On the example above you see four actions (in fact, three, the first one is the trigger. The drawbacks here are two (I have two in my mind after couple of hours playing with it):
You cannot change the order of actions; at least I am not able to do it.
it is very easy to update wrong action. I made this mistake multiple times and I realized it when it was too late.
Automations have one more great feature. Possibility to be triggered from tables directly. I can think about interesting example — notify people on on-call thet their rotation started / ended. It will be triggered, when specific date/time is reached. Pretty nice piece of functionality.
When you think you are ready, you can try to test your app. On right side click the “view app” button, and you can play with your fresh application.
As you see, the layout is rather puristic (let’s be kind ;) ). This is another drawback of Honeycode for me. From one hand I am a big fan of simplicity, but in this case, it is going too far for my taste.
After the app is finished, you can share it with your team members. And now, remember when I said about multiple apps in one workbook? I think, you know what I want to say. You can share your apps (also, the same is possible for whole workbook) with team members. And you and the team can start use it!
Well, it is not very easy for me to give my note here. It can be very cool tool for personal or team use, but in the same time, there is plenty of apps, which simply look better than anything you can build with Honeycode. But if you build it with Honeycode, it will do 100% of what you want and expect.
Simple layout can be considered as a pros or cons, this is very individual.
The main issues for me are related to app build process.

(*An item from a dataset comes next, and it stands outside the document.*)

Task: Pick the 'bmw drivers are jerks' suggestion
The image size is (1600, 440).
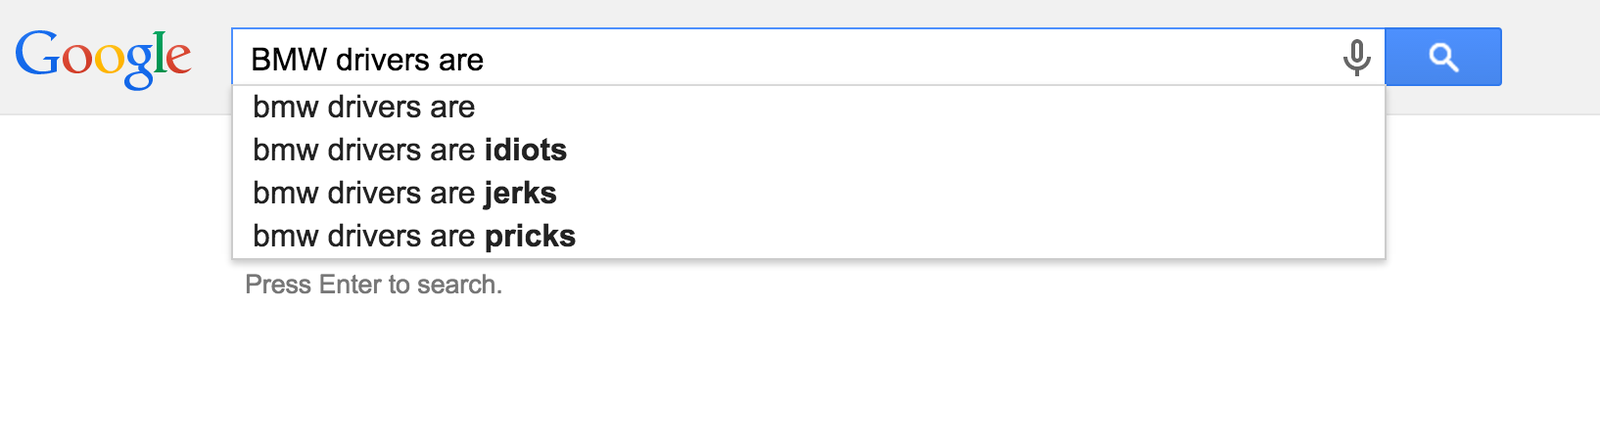Action: point(404,193)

It was rather uneasy to navigate through all app elements. Sometimes in requires multiple attempts to select proper field. Also, the notification system is very simple and doesn’t not gives the advice or even directions. Automations are great, but build process needs to be enhanced.
Performance is sometimes bad. It takes time to see your actions. But some of those performance issues happen be cause of very cool thing — your filters and formulas are populated to real data in real time. This is really great feature, which helps a lot and speeds up the design process.
Is it really for people who do not code? Well, yes. Although, you need to learn how to write filters and actions. So, it is “almost no code” ;)
In general, I like AWS Honeycode. I’m not in love, but looks promising.
There is no real documentation here yet. But you can find helpful tips in templates and in the community forum (rather small yet, but hey! It is pretty new thing!). Forum and some materials can be found here: https://honeycodecommunity.aws/c/knowledge-center/
What do you think about AWS Honeycode? Do you like it? Or maybe not?